> Records supplied
▼

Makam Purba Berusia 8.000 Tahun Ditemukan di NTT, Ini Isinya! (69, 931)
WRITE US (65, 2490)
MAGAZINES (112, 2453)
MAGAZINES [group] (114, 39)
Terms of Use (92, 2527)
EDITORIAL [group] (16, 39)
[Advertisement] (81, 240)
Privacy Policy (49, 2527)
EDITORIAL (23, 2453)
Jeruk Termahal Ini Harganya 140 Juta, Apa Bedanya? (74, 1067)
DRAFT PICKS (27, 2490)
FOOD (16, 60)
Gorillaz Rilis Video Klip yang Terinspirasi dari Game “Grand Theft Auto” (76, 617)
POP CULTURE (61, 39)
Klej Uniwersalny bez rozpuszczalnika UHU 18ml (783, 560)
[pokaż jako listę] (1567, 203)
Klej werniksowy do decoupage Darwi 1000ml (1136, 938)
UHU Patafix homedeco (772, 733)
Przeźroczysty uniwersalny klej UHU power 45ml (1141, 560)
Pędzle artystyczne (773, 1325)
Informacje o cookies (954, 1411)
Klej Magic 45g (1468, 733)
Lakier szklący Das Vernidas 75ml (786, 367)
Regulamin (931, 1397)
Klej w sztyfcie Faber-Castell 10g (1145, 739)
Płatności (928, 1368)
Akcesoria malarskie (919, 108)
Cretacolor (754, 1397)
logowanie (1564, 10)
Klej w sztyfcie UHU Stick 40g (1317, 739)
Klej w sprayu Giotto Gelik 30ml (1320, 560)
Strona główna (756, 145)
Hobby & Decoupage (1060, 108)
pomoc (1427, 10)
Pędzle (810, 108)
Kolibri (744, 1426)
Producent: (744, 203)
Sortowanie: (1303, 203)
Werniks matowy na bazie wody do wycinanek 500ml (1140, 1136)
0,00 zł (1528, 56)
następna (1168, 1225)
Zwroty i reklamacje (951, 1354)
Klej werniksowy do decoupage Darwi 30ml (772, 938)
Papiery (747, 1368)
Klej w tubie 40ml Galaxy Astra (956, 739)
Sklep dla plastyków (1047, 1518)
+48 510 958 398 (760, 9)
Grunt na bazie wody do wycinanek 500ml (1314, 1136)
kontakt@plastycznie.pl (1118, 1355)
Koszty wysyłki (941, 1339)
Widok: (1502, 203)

▲

If a line of the records above holds the string "wody", count it; then state only how many such lines there are.

> Result for this exercise
2